I screwed with Lands of Texas, and a couple of other websites, for almost a year when looking for a few acres of country land. YMMV, but what I found was that if it's on Lands of Texas, it's ridiculously overpriced and/or seriously defective in some way (landlocked/no access, no possibility of electric or water, deed restricted, leased for surface mining). The wife and I wasted 12 - 15 weekends, and put thousands miles on my truck, driving out to look at property that was nowhere what we were looking for, flat out misrepresented, and/or overpriced. The one 'good' place we found on our own ended up costing us some bucks and months on a failed contract, because the property ended up having a Surface Mining Lease, less than a 1/2 mile from an active coal mine.
Identify the area you are interested in, at least down to the county level, then sign a buyers agent contract with a realtor in that area. A buyer's agent contract cost you nothing, their pay comes out of the seller's 6% (3% for sellers realtor, 3% for the buyers realtor), it just says that after the agent starts showing you stuff, you will not stiff them on commission by going doing a side deal. A motivated buyers agent will put you on property before it ever hits a website, sometimes before it hits mls. If they don't hook you up within a couple of months (defined in the agreement you sign), you move on.

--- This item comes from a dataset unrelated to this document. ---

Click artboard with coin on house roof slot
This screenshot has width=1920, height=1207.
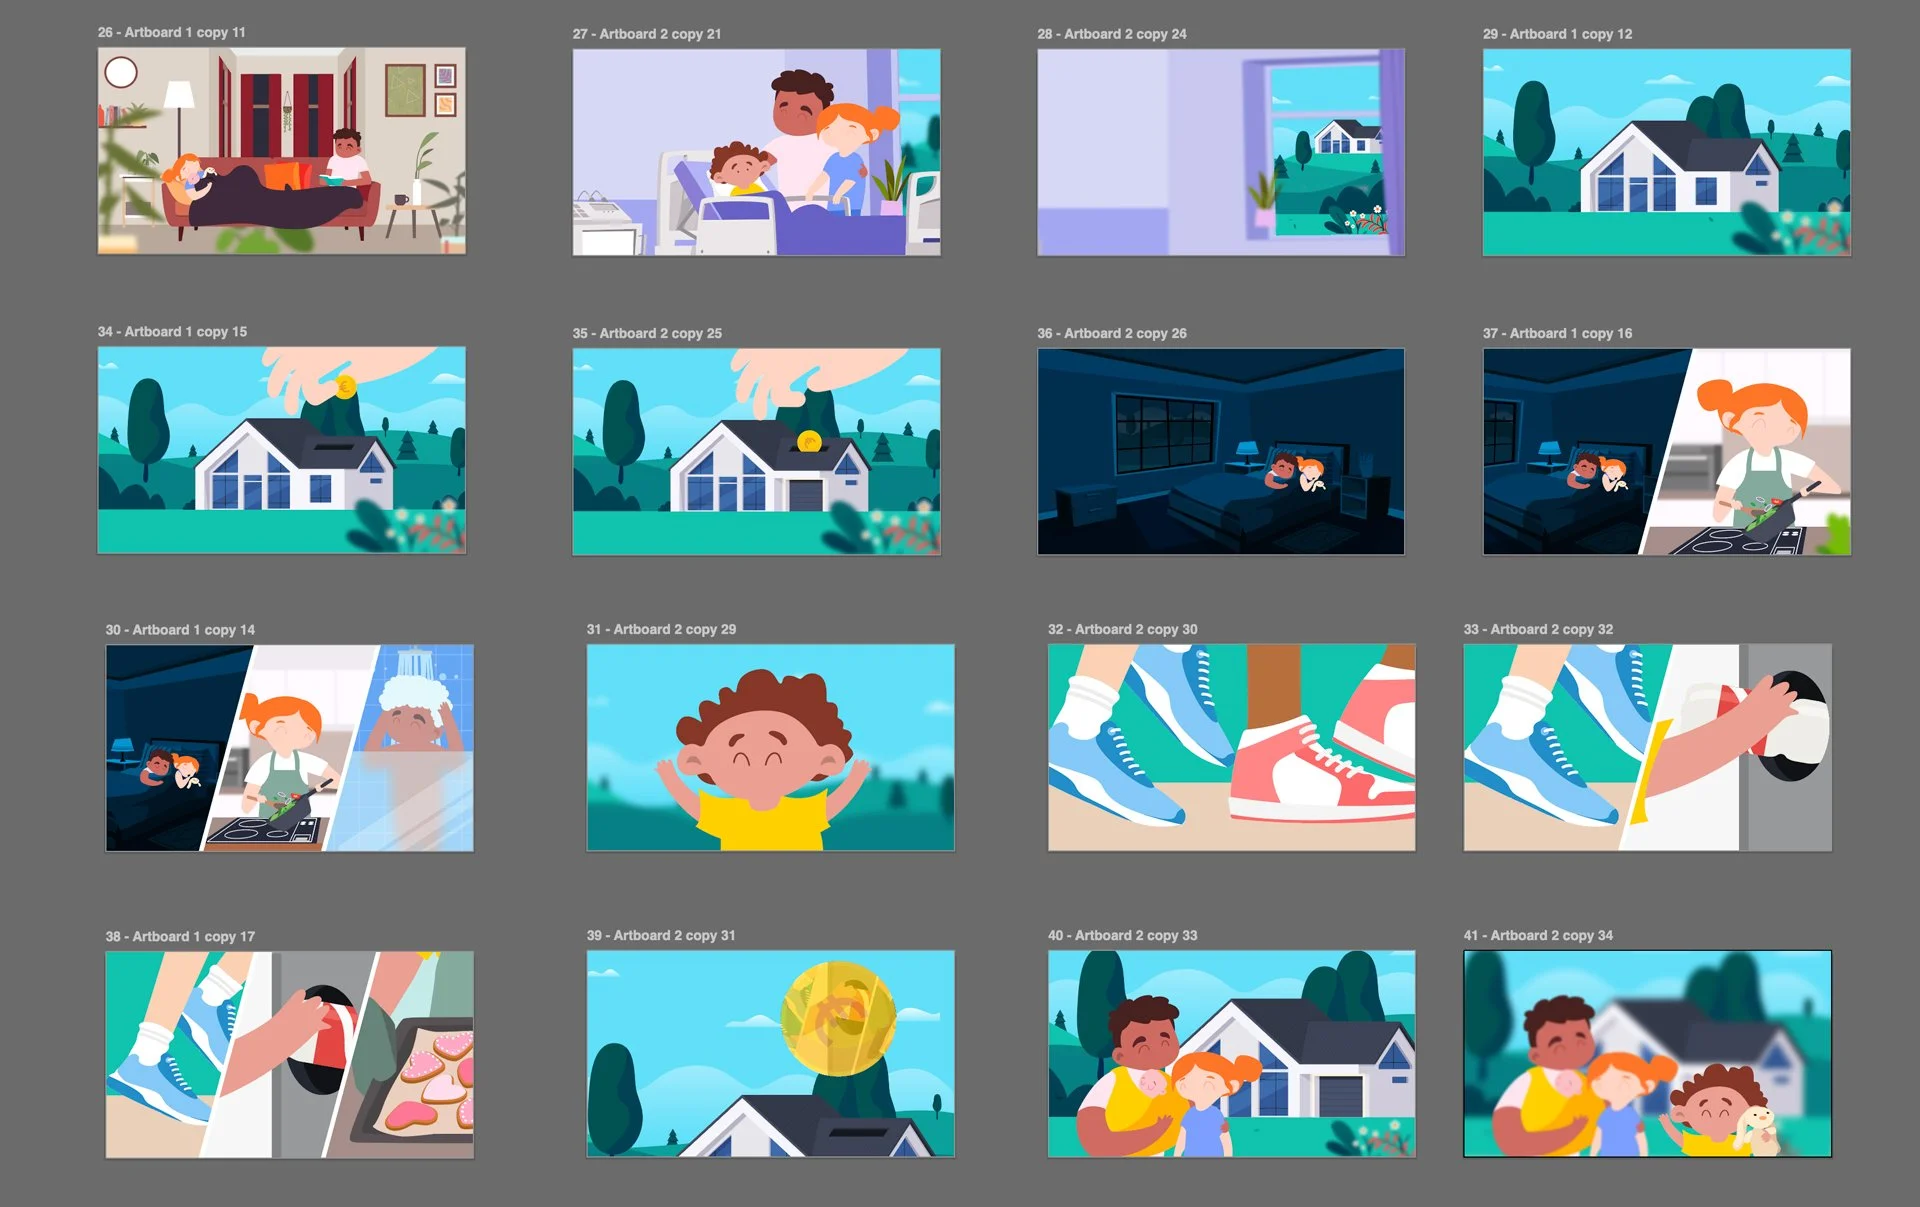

The lady we used spent almost 2 hours with us asking questions about what we were looking for, talking to us about properties we looked at but did not like, and taking notes: Was electric already on the property a requirement, elect at least elect one property line? Water well on the property already? If not, was water available at a reasonable drilling cost? Is there running water / surface water? Are roads state\county maintained, all weather, seasonal? Is there direct access to a public road or is it deeded access? Mineral rights, surface rights? Is there current oil production, pipeline easements? Is there a current ag, timber, or wildlife tax exemption (very valuable). Is it fenced? Cross fenced? Is it CRP land and when does the contract expire? Is the property, or part of it, in a floodplain?
Unless you have seen all of these questions answered in a Lands of Texas ad, get a realtor and save yourself time and money. Be ready to drop everything to drive out and look at property...fair priced listings a good realtor can turn you onto are not likely to stay on the market long.